* **Task prompt**
Within the entries below, how many lines carry the word "computer"? State the number and stop.

(Beginning of Dataset)

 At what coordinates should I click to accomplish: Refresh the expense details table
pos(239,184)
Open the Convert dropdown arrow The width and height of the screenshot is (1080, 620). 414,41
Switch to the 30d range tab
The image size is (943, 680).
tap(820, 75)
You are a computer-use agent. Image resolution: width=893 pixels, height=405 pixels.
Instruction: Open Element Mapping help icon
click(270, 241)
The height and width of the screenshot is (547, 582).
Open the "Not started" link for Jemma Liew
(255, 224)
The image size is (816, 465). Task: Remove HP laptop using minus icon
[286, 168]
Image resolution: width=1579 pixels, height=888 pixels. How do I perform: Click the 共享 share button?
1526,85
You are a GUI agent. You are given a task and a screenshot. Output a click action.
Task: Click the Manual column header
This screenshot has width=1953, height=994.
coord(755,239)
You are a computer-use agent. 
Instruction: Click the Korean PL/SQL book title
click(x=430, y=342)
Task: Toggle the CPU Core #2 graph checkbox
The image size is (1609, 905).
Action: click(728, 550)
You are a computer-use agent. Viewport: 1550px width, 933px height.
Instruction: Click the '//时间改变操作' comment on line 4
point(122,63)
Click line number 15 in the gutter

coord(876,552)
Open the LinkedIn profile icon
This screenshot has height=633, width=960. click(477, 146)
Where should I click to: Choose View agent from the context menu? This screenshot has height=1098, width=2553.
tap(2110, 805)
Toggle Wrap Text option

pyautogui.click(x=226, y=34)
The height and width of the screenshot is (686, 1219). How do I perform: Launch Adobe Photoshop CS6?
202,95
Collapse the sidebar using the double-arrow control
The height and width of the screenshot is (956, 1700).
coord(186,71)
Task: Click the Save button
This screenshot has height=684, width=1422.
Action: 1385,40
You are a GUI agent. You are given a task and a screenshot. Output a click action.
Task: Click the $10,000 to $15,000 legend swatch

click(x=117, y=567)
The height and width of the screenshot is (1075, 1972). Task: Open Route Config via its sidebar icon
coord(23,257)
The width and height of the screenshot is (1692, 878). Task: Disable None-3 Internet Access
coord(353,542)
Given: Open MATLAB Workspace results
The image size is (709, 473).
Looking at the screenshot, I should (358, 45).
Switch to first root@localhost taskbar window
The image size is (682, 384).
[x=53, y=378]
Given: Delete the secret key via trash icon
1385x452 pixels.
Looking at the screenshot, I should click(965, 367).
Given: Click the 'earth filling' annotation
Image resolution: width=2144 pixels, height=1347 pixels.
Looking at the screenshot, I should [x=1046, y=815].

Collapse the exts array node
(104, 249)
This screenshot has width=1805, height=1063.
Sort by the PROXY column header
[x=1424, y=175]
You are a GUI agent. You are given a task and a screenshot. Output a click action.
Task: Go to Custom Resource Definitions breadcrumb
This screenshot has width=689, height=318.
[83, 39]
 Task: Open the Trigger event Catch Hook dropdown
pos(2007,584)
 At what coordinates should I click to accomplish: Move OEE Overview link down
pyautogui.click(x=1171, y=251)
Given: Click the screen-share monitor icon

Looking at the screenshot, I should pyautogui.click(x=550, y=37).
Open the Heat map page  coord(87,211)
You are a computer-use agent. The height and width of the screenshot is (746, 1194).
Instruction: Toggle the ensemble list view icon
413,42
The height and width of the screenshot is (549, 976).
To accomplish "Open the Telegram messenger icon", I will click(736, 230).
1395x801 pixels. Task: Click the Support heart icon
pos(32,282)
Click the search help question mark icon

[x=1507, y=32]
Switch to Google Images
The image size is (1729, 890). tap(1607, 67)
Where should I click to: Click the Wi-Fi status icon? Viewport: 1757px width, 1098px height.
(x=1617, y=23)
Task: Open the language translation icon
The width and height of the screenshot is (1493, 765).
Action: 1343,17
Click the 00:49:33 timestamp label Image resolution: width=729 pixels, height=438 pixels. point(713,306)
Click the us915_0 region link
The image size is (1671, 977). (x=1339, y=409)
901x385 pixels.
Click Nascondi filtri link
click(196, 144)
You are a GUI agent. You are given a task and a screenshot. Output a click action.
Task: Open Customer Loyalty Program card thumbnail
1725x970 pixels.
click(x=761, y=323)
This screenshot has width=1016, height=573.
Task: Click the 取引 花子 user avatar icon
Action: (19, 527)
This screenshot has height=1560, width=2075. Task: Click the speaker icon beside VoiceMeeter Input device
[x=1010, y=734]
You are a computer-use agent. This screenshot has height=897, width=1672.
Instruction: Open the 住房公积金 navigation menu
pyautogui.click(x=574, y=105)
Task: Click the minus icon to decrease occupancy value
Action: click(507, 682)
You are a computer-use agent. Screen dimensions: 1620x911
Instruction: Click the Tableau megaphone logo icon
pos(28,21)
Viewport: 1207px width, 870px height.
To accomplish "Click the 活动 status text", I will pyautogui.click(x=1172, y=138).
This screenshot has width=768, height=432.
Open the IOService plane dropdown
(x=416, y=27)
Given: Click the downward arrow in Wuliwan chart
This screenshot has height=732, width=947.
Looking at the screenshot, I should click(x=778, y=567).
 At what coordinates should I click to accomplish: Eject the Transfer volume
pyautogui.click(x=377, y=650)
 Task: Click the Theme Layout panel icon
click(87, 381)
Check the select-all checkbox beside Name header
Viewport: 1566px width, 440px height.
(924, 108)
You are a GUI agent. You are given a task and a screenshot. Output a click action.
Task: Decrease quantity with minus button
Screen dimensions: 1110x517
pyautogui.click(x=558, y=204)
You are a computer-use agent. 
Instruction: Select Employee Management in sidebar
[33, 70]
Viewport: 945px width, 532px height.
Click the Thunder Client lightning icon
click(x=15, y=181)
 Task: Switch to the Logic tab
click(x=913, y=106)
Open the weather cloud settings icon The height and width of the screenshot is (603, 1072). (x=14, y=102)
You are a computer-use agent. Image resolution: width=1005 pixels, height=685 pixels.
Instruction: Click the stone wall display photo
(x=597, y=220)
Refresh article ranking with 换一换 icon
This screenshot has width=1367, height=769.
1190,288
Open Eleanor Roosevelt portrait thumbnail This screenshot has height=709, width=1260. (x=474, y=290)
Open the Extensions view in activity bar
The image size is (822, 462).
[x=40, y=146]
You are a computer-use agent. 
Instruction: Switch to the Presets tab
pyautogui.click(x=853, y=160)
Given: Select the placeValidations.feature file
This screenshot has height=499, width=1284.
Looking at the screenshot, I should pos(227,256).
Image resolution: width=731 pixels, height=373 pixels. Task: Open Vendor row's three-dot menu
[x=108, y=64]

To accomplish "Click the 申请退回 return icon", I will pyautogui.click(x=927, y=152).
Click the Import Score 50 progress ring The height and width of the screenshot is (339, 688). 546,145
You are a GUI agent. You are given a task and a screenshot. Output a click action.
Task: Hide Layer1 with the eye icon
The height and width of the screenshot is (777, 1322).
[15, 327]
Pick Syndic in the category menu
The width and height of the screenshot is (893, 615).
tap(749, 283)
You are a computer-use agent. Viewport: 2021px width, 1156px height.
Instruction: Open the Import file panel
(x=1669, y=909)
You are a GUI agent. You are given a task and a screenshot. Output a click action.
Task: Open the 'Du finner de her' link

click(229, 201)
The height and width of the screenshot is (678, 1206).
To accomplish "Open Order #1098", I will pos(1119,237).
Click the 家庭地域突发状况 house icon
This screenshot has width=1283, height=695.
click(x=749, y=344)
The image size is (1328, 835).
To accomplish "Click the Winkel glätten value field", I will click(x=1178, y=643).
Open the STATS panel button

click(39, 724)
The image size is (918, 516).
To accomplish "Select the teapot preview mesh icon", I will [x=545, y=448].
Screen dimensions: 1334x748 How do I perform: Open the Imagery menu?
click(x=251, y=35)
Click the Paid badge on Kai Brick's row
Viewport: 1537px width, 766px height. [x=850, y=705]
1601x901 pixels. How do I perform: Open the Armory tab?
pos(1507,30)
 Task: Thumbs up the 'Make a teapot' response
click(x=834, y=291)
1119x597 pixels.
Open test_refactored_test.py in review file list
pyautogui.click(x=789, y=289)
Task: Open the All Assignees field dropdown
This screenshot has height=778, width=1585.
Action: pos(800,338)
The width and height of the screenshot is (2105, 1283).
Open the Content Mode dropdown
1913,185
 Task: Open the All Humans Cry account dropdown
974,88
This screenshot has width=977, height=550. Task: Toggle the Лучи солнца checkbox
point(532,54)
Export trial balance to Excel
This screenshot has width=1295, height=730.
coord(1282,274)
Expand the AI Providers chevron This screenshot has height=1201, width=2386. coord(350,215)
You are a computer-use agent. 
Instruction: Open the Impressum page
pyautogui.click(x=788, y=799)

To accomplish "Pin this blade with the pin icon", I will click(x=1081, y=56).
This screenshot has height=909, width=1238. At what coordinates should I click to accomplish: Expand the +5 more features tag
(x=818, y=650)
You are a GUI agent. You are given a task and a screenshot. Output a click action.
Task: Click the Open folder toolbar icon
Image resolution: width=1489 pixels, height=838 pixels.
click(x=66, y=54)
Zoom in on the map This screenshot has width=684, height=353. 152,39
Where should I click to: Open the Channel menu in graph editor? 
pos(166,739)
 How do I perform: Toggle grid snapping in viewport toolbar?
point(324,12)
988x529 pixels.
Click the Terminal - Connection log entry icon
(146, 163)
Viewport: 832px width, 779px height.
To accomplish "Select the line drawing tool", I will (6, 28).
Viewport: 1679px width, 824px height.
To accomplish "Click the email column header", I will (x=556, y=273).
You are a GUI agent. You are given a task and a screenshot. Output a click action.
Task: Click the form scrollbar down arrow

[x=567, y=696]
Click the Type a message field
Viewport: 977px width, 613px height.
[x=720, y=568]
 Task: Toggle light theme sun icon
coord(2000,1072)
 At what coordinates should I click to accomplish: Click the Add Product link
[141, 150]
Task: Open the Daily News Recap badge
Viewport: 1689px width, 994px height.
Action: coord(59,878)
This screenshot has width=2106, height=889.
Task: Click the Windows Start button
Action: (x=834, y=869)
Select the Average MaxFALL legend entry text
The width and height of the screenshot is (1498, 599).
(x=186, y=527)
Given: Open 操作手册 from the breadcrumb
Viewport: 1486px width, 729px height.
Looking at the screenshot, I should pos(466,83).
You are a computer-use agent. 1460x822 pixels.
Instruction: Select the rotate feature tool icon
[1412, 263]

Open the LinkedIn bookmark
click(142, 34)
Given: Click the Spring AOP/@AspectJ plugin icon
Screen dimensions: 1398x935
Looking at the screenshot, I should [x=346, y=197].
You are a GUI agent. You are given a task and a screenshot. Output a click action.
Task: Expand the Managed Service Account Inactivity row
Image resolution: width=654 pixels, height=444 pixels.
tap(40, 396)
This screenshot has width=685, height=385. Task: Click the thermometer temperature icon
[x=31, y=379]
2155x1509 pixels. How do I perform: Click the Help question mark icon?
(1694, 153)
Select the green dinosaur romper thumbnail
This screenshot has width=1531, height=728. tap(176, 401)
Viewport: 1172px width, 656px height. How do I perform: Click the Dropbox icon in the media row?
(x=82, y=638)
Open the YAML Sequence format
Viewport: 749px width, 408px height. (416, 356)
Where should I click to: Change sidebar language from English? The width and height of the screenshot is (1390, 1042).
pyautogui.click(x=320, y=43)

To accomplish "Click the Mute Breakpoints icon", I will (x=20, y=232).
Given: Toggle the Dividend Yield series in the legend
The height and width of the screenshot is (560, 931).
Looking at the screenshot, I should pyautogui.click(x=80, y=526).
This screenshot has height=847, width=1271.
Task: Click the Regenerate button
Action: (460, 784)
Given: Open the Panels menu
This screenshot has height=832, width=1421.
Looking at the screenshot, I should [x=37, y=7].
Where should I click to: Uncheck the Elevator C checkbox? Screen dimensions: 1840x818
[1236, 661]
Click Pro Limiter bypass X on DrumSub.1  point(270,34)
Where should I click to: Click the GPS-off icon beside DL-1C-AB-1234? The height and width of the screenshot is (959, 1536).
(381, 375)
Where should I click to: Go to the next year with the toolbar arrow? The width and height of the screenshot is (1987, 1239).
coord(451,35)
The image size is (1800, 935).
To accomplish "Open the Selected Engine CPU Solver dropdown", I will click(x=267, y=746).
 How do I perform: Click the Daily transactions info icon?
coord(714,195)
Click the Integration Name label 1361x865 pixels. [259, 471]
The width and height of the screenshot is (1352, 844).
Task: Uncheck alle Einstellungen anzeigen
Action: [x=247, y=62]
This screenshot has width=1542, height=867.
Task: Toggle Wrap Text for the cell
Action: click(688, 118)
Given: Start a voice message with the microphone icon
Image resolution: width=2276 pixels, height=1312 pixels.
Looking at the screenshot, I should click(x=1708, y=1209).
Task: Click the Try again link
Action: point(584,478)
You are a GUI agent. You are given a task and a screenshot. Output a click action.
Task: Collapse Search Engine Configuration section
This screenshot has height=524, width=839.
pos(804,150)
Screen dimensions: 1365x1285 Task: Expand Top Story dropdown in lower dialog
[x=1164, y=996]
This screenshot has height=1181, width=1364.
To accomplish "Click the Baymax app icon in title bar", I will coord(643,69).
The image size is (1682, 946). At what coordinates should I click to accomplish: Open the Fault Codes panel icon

(End of Dataset)

* **Output for this task**
12